塚田こども医院/ヘルス・レター 203

下痢のときの食べ物


乳幼児期の下痢の大半は、ウイルス性で、軽いものです。食事や飲み物に気をつけながら、整腸剤や下痢止めを上手に使うと、わりと簡単に良くなっていきます。

でも、吐き気や嘔吐(おうと)があったり、高熱、腹痛、血便を伴うときや、何日も水のような下利便が続くときは心配です。早めに受診してください。

乳 児

母乳の場合

母乳はそのまま続けてかまいませんが、いつもより少な目に。お腹をすかせるようなら、回数を多めにして下さい。

ミルクの場合

下痢のひどいときは、少な目に。できれば1回を半分程度にし、その分、回数は多めでもかまいません。
それでもひどいときは、下痢の治療用のミルク(乳糖を含まない。ラクトレス、ノンラクト、ソーヤミール、ボンラクトなど)に代えてみて下さい。
下痢が良くなってきたら、少しずつ普通の量・回数・ミルクに戻していって下さい。

離乳食の場合

下痢がひどいときは、母乳、うすめのミルク、下痢治療乳、子ども用イオン飲料、うすい番茶、野菜スープ、みそ汁のうわずみ、リンゴのすりおろし、など。
離乳食の最初の頃に戻す感じで、ほどほどにあげて下さい。
下痢が良くなってきたら、少しずつ元の食事にしていきましょう。

幼 児

水分を十分に

水分補給が一番です。下痢をしていて水分が吸収されていないのですから、その分、多めに与えて下さい。

栄養は気にしない

消化・吸収の働きが落ちているのですから、負担になるような「栄養たっぷり」のものは避けて下さい。
栄養は少ない方が、お腹にとっては良いわけです。
食欲がなければ、水分だけでもけっこう。無理には食べさせないで下さい。
食欲があっても、「消化の良いものを、少な目に」が原則です。
(特に吐き気があるときは、要注意です。)

乳糖不耐症

よく、赤ちゃんの下痢で、ミルクを飲んでいる途中や、飲み終わった直後に、お腹がゴロゴロ鳴って、水のような下痢便が、オムツからあふれるくらいでてしまうことがあります。
これは、ミルクの甘さの成分の「乳糖」をうまく分解できていないためにおこります(乳糖に耐えられない状態)。
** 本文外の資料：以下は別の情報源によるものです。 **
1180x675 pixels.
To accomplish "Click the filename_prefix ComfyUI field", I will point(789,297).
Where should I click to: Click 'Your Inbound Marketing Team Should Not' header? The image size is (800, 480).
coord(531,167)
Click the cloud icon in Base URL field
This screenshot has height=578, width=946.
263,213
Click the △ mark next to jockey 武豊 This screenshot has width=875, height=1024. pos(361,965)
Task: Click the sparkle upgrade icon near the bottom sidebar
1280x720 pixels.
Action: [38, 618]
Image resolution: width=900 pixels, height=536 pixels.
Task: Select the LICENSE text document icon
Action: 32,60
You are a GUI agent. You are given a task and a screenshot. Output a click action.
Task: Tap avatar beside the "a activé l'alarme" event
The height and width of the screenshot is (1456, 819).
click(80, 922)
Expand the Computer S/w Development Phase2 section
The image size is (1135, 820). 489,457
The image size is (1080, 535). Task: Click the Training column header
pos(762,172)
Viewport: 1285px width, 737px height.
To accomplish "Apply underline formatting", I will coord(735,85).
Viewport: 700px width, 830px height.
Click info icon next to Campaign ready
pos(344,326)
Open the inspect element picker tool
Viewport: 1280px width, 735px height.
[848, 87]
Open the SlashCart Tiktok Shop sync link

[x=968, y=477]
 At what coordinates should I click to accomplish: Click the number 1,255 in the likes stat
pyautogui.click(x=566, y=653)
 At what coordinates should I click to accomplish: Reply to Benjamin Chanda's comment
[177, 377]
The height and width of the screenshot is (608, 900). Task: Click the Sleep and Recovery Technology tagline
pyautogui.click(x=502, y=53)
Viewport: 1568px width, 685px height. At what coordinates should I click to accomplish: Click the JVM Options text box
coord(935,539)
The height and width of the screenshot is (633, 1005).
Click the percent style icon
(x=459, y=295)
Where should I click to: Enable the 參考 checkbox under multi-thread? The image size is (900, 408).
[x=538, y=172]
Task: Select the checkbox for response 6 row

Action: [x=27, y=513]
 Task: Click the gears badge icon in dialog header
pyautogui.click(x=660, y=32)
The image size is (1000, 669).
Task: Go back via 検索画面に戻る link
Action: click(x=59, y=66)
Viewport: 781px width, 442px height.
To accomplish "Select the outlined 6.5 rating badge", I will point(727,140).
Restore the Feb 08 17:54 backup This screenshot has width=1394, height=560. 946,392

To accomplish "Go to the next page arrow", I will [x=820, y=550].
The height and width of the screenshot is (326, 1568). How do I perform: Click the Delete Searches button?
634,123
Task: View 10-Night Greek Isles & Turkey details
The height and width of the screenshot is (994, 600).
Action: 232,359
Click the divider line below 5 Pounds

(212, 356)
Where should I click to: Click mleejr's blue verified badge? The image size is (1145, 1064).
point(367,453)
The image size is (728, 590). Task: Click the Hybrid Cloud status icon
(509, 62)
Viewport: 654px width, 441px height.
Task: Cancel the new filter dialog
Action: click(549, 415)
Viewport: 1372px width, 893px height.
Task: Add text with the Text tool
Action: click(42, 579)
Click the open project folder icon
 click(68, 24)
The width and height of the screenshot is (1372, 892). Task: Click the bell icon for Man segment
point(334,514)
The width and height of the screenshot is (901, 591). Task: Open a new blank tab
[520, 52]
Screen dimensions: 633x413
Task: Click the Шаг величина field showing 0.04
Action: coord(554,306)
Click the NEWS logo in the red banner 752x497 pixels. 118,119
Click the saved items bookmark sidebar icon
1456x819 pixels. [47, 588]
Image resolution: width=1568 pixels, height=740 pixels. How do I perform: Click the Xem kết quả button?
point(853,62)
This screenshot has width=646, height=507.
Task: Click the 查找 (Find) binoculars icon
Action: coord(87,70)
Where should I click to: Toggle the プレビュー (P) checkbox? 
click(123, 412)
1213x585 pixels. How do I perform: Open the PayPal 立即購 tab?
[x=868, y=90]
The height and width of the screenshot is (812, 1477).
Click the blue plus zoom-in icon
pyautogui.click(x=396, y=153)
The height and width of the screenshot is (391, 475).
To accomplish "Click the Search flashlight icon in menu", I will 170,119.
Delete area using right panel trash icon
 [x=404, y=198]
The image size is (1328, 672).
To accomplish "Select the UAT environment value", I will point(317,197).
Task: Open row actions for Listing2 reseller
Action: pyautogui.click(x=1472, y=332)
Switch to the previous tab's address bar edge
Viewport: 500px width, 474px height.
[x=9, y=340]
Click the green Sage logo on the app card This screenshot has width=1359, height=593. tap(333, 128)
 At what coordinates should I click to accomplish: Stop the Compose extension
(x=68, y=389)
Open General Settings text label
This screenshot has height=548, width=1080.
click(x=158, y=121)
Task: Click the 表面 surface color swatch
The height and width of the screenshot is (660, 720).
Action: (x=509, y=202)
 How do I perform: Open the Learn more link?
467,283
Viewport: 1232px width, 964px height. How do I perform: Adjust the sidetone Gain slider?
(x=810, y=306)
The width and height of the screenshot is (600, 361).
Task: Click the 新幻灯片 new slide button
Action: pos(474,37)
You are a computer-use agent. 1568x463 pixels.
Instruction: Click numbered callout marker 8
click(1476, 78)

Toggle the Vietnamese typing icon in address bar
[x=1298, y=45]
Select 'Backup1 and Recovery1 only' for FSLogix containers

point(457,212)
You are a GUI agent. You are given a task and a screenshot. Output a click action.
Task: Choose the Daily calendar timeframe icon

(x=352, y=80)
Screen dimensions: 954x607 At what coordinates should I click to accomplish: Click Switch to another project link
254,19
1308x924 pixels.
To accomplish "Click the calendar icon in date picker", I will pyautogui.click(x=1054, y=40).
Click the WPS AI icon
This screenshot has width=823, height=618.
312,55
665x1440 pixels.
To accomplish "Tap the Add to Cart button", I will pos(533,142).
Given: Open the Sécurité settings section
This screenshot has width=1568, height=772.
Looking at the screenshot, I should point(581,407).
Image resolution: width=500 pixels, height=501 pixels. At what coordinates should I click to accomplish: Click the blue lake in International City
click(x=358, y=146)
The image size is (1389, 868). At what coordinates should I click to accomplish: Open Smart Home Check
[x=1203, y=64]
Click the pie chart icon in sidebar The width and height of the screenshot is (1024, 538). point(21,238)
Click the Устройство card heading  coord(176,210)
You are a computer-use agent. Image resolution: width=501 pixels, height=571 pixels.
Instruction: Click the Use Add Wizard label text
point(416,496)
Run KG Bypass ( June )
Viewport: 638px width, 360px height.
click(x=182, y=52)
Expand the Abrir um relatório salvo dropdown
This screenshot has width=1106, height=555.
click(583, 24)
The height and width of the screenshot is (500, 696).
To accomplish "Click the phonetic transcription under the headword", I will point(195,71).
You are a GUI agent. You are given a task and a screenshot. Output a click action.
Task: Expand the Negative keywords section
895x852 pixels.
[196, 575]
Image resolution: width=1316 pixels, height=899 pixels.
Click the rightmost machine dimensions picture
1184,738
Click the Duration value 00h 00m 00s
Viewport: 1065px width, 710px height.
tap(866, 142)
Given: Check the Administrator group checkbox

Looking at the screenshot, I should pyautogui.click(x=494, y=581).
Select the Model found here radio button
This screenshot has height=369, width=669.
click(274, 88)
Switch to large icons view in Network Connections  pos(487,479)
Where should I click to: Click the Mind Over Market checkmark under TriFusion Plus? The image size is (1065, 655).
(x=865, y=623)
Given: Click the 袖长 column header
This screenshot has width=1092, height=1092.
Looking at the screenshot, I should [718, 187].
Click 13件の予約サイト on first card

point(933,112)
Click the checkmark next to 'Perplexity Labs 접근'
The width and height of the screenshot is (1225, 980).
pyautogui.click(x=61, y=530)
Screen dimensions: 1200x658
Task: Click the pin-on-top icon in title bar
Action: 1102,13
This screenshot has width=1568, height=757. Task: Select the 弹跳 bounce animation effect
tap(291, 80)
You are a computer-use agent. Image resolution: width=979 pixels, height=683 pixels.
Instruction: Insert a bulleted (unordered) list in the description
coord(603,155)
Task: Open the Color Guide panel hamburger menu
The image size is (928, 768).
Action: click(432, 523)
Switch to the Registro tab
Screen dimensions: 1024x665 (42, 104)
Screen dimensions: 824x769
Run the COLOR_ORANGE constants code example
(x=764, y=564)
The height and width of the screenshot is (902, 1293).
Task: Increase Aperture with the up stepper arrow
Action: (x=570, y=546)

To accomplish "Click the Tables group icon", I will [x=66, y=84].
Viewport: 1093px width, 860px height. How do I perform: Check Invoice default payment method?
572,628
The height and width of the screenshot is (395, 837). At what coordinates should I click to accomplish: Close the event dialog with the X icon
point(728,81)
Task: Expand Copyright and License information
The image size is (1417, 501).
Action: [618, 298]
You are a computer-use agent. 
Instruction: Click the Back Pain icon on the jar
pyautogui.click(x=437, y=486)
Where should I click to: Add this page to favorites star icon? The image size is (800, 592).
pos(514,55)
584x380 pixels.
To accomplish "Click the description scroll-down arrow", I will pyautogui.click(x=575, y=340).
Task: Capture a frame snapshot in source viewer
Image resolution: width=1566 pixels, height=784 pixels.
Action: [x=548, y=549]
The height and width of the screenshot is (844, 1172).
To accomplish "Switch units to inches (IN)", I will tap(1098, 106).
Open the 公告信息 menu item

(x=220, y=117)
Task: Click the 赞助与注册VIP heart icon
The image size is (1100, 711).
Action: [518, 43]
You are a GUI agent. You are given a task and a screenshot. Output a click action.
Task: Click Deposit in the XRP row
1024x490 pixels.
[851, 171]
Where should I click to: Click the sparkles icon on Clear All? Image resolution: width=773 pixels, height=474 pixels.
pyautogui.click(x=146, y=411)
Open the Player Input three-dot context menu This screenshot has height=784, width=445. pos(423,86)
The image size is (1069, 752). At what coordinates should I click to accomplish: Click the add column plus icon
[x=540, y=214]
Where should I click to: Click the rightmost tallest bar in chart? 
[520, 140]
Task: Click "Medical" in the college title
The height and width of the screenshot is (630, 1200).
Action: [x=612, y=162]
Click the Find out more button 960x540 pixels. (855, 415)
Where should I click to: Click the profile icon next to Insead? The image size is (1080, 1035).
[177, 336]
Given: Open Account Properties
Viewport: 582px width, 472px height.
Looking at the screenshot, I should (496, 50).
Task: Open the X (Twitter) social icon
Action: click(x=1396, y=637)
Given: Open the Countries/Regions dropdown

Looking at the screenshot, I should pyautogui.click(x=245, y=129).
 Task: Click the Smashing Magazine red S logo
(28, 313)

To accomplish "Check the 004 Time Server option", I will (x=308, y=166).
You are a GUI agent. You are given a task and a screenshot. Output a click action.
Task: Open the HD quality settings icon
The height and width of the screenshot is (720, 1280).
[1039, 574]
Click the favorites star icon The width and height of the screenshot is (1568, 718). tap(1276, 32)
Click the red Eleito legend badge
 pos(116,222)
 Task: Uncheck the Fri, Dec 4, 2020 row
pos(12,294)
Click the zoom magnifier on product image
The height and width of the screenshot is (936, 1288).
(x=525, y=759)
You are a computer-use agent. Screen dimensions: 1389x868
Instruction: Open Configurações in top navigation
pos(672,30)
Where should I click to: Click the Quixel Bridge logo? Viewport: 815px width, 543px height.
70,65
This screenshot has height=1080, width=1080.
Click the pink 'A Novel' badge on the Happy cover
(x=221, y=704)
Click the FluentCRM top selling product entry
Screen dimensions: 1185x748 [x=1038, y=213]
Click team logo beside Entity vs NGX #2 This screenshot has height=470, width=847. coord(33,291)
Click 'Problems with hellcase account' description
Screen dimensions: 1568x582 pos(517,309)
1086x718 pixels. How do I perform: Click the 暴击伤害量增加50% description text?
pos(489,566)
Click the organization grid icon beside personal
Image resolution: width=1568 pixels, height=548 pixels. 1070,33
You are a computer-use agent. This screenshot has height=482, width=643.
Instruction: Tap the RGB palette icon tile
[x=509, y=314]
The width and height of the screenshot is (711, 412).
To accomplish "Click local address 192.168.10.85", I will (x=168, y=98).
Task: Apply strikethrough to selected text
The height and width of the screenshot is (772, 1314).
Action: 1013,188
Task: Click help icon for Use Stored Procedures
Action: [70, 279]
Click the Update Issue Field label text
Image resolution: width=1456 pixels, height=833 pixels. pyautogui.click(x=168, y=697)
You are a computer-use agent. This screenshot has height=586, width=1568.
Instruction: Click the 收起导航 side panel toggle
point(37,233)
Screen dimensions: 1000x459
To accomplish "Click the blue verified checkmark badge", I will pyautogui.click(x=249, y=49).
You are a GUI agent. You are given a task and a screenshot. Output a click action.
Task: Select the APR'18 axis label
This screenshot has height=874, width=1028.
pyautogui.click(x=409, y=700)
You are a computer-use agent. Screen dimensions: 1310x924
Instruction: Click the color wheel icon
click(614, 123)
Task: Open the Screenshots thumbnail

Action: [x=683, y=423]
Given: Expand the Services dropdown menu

日本人は、もともと農耕民族で、乳児期以外は、乳糖の入っているものをとらない生活が長く続いてきたために、白人などよりも、おこりやすいと言われています。

下痢止めや乳糖分解酵素という薬を使ってもなかなか止まらないのですが、乳糖を飲むのをやめると、簡単に良くなることをよく経験します。